* Assignment:
The whole listing needs to be written out exactly, except for any images.

* Exercise material:
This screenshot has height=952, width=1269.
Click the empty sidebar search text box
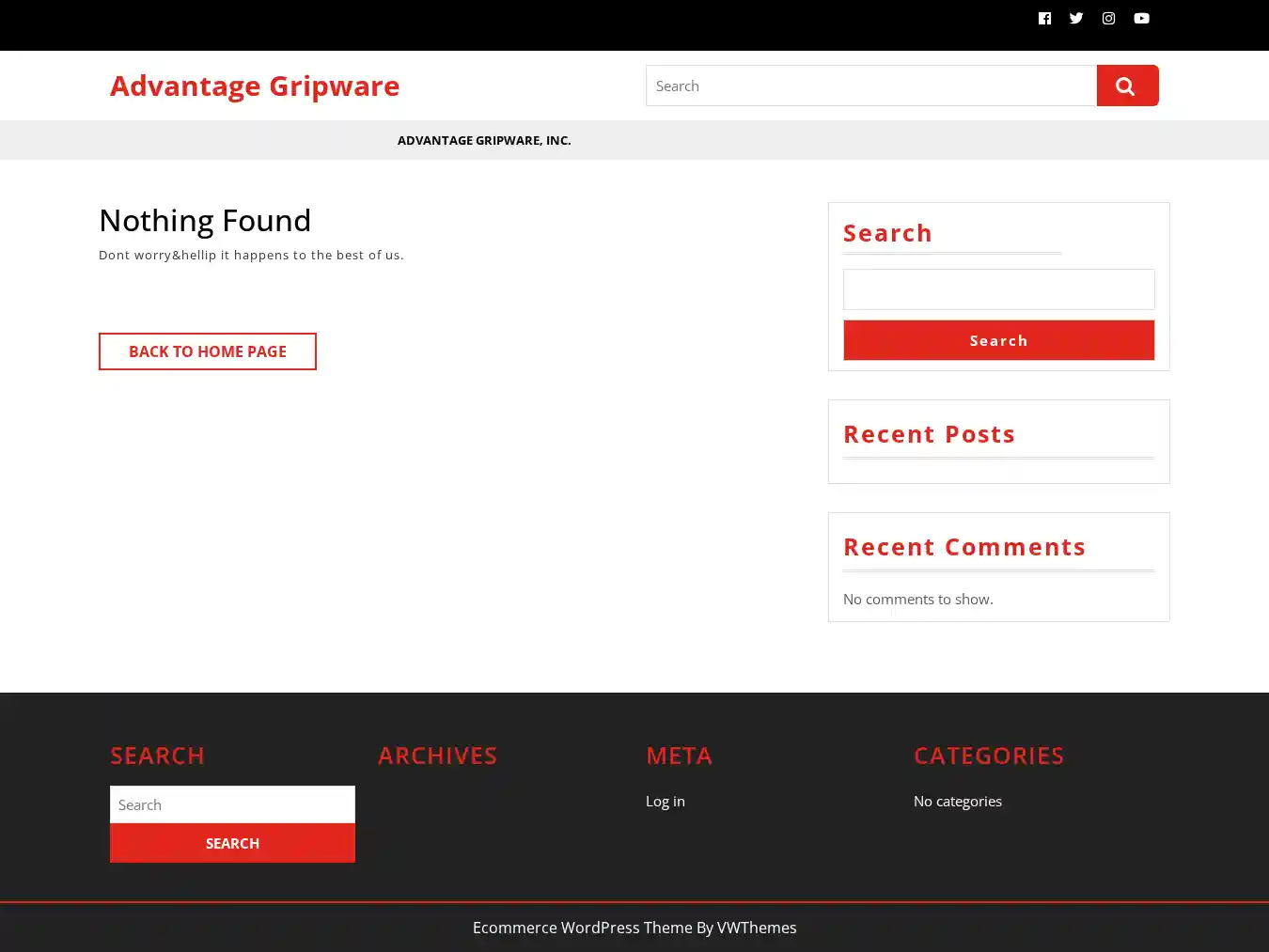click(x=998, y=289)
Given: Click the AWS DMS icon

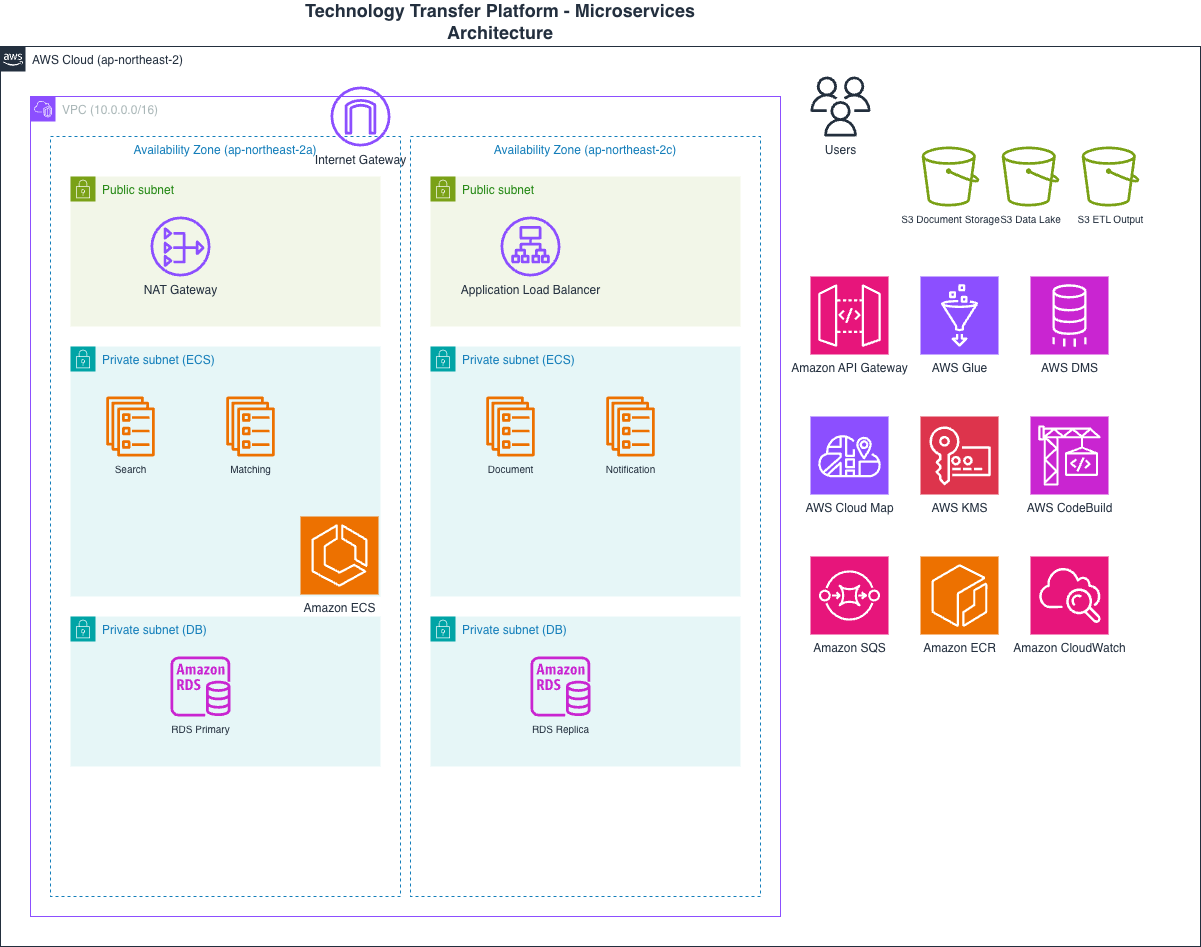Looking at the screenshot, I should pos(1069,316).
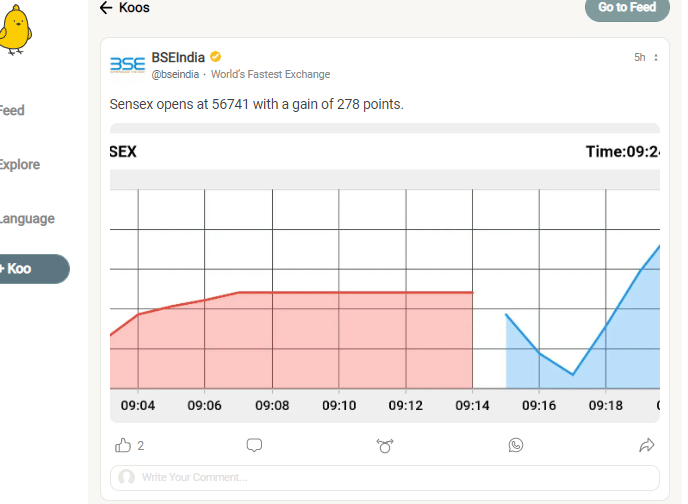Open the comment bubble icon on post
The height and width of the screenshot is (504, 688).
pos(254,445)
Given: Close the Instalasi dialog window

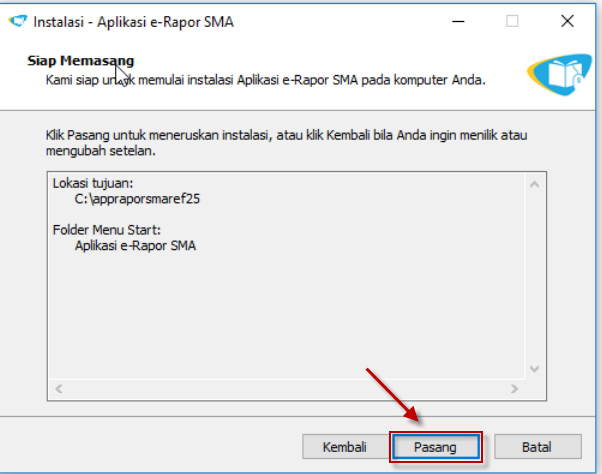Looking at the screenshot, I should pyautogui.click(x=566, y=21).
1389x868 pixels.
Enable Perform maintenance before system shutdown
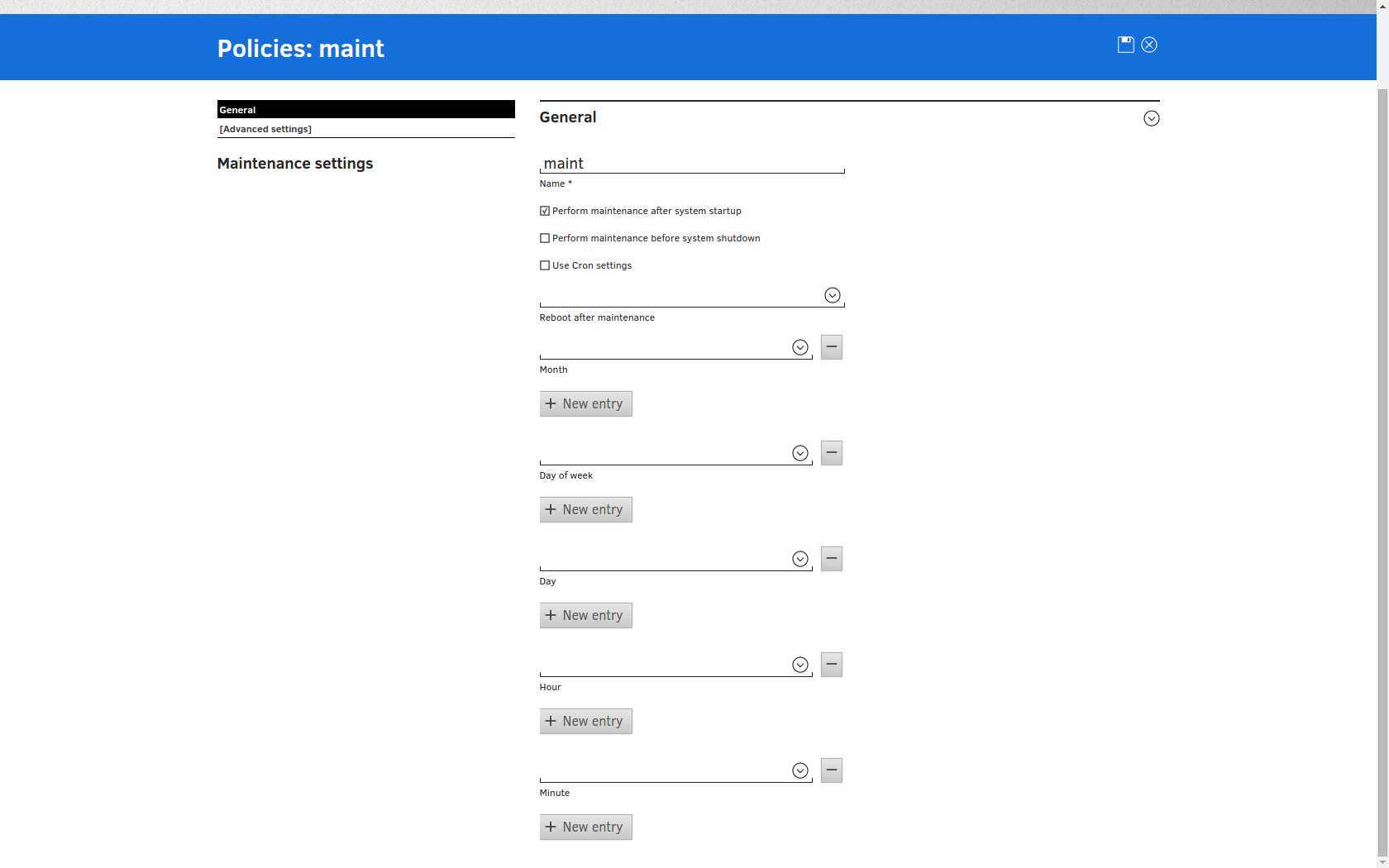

* Answer area:
This screenshot has height=952, width=1269.
Click the empty sidebar search text box
click(x=998, y=289)
Given: Click the AWS DMS icon

Looking at the screenshot, I should pos(1069,316).
Open the comment bubble icon on post
The height and width of the screenshot is (504, 688).
pos(254,445)
Given: Close the Instalasi dialog window

Looking at the screenshot, I should pyautogui.click(x=566, y=21).
1389x868 pixels.
Enable Perform maintenance before system shutdown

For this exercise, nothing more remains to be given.